Stated goal 1: Write out the part of the passage on penal systems starting at "The following historical" and ending at "and retired militaries.".
Stated goal 2: Pick up the passage on penal systems after its last sentence and keep writing it.

Actually, the attitudes about criminal behavior differ widely, depending on what country one is refering to. In Japan, for instance, when a person is convicted of a crime it is seen as a failure of society to provide the proper nurturing environment and mold that person into being a productive one. Upon incarceration, extensive steps are taken to foster the rehabilitation of that person. On the other hand, in the U.S. it is seen as a shortcoming of the individual who commits a crime and years of punishment is the best answer.

Why is a definite system chosen and others not? There are several hypotheses. One of them is that citizens themselves do not rely on each other. And other might be that early leaders, these belonging to a privileged caste, distrust the remaining people.

The following historical connotations are summarized to try to prove that America's penal system is supported by the first of the above theories.

1) America could have been colonized as a penal experiment. England emptied its jails of its murderers, rapists, prostitutes, and thieves, placed them aboard ships and sent them there to conquer the native people and colonize this land. America's first citizens were England's worst criminal outcasts. These first settlers were also composed of swashbuckling people, priests, and retired militaries.

2) After the period of colonization was completed, it was found that a spirit of lawlessness continued to prevail. Even after accomplishing the task of gaining a foothold in this land, the founding fathers and mothers still continued to ply their illicit trades. Moral factions in the colonies decided that jails had to be built to punish offenders.

Provided information:
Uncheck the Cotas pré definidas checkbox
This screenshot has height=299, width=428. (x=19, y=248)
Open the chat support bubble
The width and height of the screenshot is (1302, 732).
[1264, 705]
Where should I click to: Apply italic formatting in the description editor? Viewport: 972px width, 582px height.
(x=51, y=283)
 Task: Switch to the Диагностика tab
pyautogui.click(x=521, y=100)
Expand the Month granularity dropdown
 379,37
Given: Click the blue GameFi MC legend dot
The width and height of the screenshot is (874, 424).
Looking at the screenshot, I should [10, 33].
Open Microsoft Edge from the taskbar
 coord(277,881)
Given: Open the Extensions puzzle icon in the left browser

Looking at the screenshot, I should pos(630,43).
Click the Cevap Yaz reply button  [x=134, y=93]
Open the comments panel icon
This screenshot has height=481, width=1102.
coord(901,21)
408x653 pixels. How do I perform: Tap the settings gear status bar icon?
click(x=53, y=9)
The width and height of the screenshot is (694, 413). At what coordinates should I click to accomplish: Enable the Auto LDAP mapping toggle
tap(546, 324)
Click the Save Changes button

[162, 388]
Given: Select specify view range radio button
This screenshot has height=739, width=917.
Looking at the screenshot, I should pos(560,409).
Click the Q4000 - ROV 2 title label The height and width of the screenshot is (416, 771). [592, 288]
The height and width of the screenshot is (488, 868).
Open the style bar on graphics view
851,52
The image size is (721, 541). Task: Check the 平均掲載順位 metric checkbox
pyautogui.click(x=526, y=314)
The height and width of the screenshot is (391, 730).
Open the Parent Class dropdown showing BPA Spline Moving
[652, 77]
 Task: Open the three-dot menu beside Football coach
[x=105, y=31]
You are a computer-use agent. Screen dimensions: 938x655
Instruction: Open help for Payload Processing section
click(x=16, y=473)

Exercise response 1:
The following historical connotations are summarized to try to prove that America's penal system is supported by the first of the above theories.

1) America could have been colonized as a penal experiment. England emptied its jails of its murderers, rapists, prostitutes, and thieves, placed them aboard ships and sent them there to conquer the native people and colonize this land. America's first citizens were England's worst criminal outcasts. These first settlers were also composed of swashbuckling people, priests, and retired militaries.

Exercise response 2:
3) The first jail in America to house felons was the Walnut Street Jail in Philadelphia. It was built in 1790 by Quakers. During their imprisonment, prisoners received intensive religious instruction and endured harsh physical labor to build their work ethic. They also observed complete silence. There was no socializing between prisoners, and often brutal disciplinary measures were used to ensure their silence.

4) America's criminal justice system seems not to be based upon justice or fair play, but in Talion's law, as occurred in the past. What the prosecutor seeks is that initial conviction, because he knows that the appeal process will drag on for years. Whether one of the citizens is innocent or guilty, we must recognize that when he enters the courtroom he has entered a bloody arena. Thus, it is a ruse to frighten you, as alleged criminal, into accepting a plea agreement for something that the prosecutor would be hard pressed to fairly prove against you anyway.

5) Now we need a syllogism: Democracy is good; democracy is a real fact in America; through many years the penal system (which includes capital punishments) has been in practice in America; death penalty is widely accepted by Americans. Consequently, it only remains to say that is improbable that so many people are wrong, and thus the first hypothesis has been proved right.

"One million flies cannot be wrong. So, eat bullshit." (Plato)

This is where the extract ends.